Man in the High Castle! That could make for a fantastic movie. I’d love to see them do it using a shabby, 1940s styled San Francisco. Perhaps an homage to the Star Trek episode where the planet they visit is a reproduction of the Third Reich.
P.S. I am a geek.
Is the whole thing done in the same faux animation as the commercials? That stuff is so bad I have to avert my eyes, I can’t even stomach 30 seconds.
Yeah – seeing it I keep expecting Keanu Reeves to start talking about investment advice.
KEY.
AHN.
NUU!
The dark and loathsome beast slouches toward Los Angeles waiting to be reborn in a new and even, um, darker and loathsomer form.
I’m starting to wonder just when PKD’s entire works will have been turned into movies.

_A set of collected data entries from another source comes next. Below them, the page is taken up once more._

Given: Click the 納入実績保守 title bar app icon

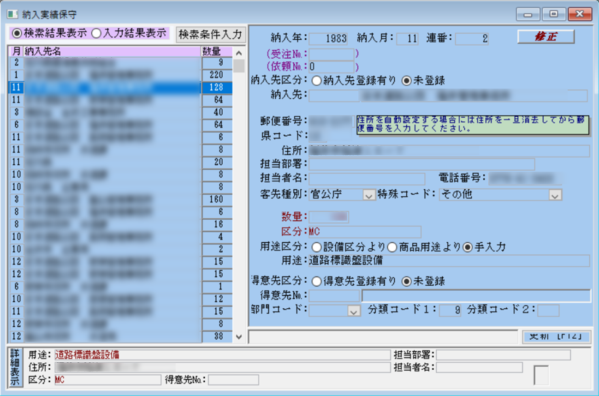Looking at the screenshot, I should 12,14.
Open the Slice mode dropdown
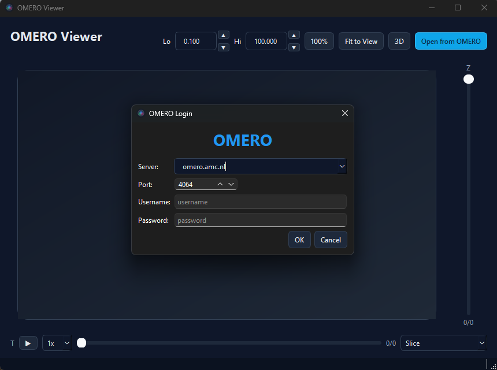This screenshot has width=497, height=370. tap(443, 342)
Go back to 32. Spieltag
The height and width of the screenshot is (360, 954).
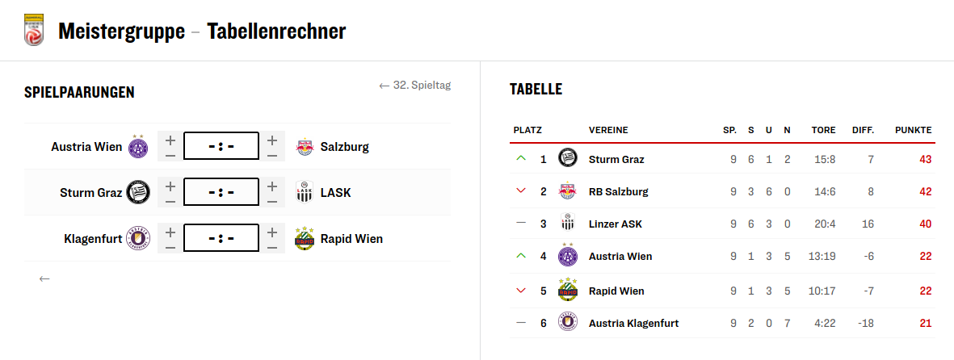[414, 86]
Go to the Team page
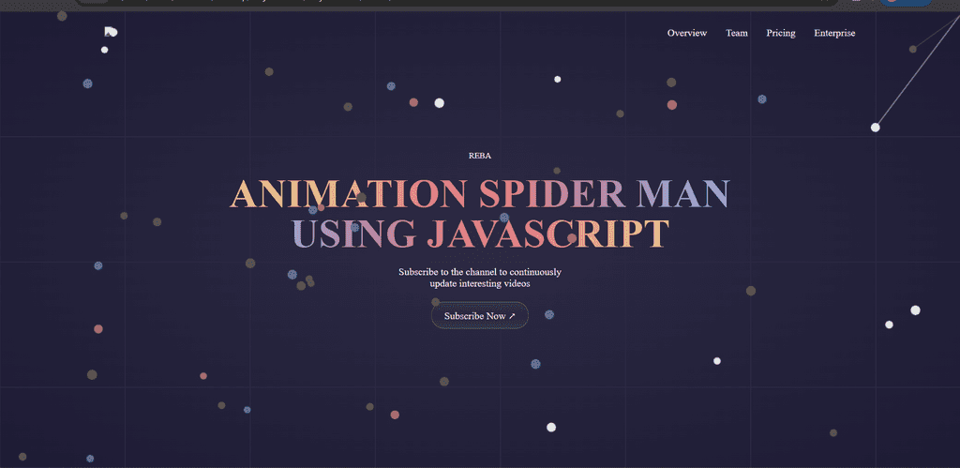Screen dimensions: 960x468 (736, 33)
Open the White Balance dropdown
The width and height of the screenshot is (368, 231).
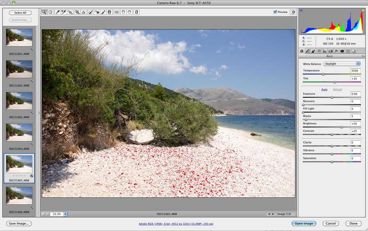coord(342,64)
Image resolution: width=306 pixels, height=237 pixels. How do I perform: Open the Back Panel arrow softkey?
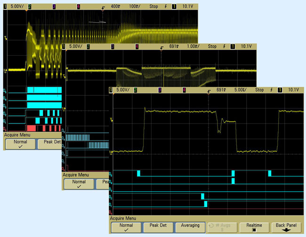286,227
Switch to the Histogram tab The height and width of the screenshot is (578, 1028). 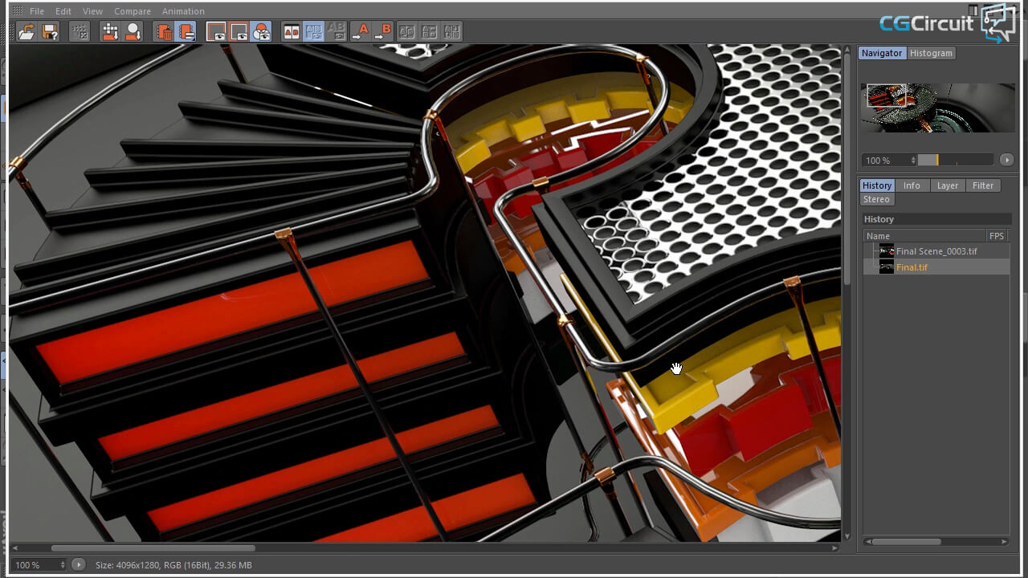click(x=931, y=53)
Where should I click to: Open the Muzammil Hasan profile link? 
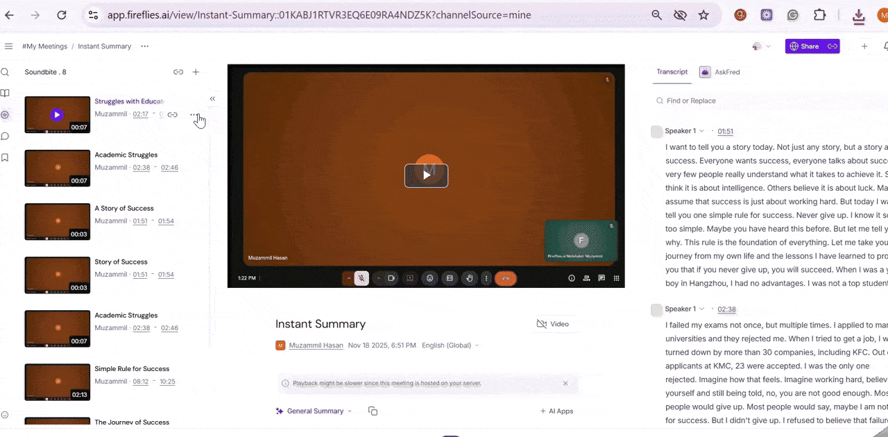point(316,345)
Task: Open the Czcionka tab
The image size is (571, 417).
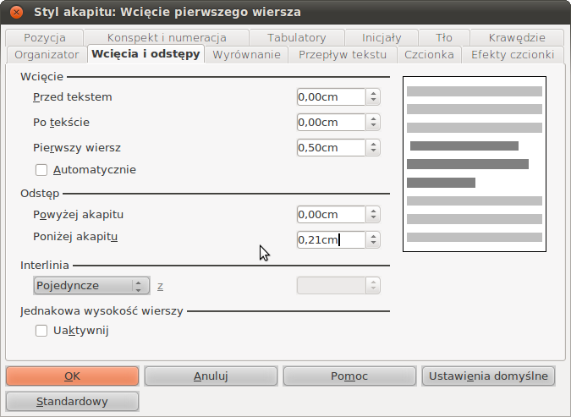Action: pos(429,55)
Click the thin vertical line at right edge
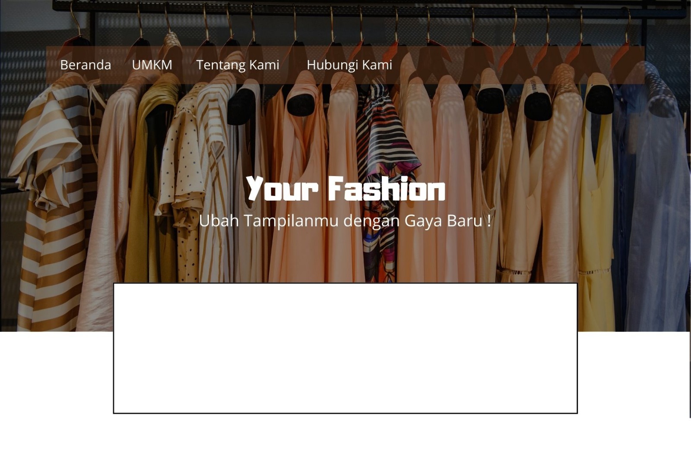This screenshot has height=460, width=691. click(690, 375)
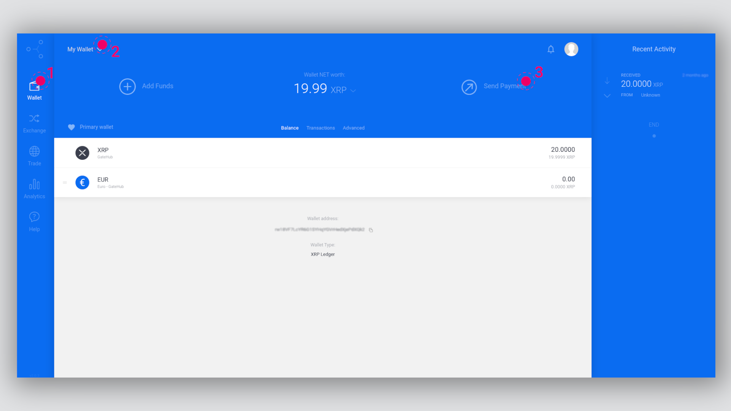Toggle EUR GateHub visibility
Image resolution: width=731 pixels, height=411 pixels.
click(x=64, y=182)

Looking forward to this one
I hear Keanu was nominated for an Oscar but lost out to Pressure-Treated Lumber.
If they could put that guy in a bottle, he’d outsell Ambien.
I hear Keanu was nominated for an Oscar but lost out to Pressure-Treated Lumber.
Oh come on! After his sparkling and effervescent performance in “Point Break” Keannu’s been one of my faves.
I wanna see somebody make a movie out of “Repent Harlequin”…
mikey
We have a theater ’round these parts that has “baby screenings” during the day. First run movies and “bring your crying baby” posted in the advertisments. Very civilized.
Any movie made from a PKD novel, however would probably not be shown during the baby screening. They tend to choose the “chick flicks” to show. Very stereotypical.
Any movie made from a PKD novel, however would probably not be shown during the baby screening. They tend to choose the “chick flicks” to show.
But we already knocked `em up! I thought that meant that we were done with the chick flicks!
Anyways, Robert Arctor is drug-addicted, emotionless, confused, and without any characteristics. The ideal actor portraying him would be an autistic ESL sixth grader. I think they hit the jackpot with Keanu Reeves.
Also, from the credits, it looks like they merged Charlie Freck and Jerry Fabin. Did it work?
I always thought that the aphid sequence would make a decent movie in its own right:
—————————————————-
Anyhow, Bob Arctor thought, we won’t have to keep sweeping aphids out of the house after Jerry’s been by to visit. He felt like laughing, thinking about it; they had, once, invented a routine – mostly Luckman had, because he was good at that, funny and clever – about a psychiatric explanation for Jerry’s aphid trip. It had to do, naturally, with Jerry Fabin as a small child. Jerry Fabin, see, comes home from first grade one day, with his little books under his arm, whistling merrily, and there, sitting in the dining room beside his mother, is this great aphid, about four feet high. His mother is gazing at it fondly.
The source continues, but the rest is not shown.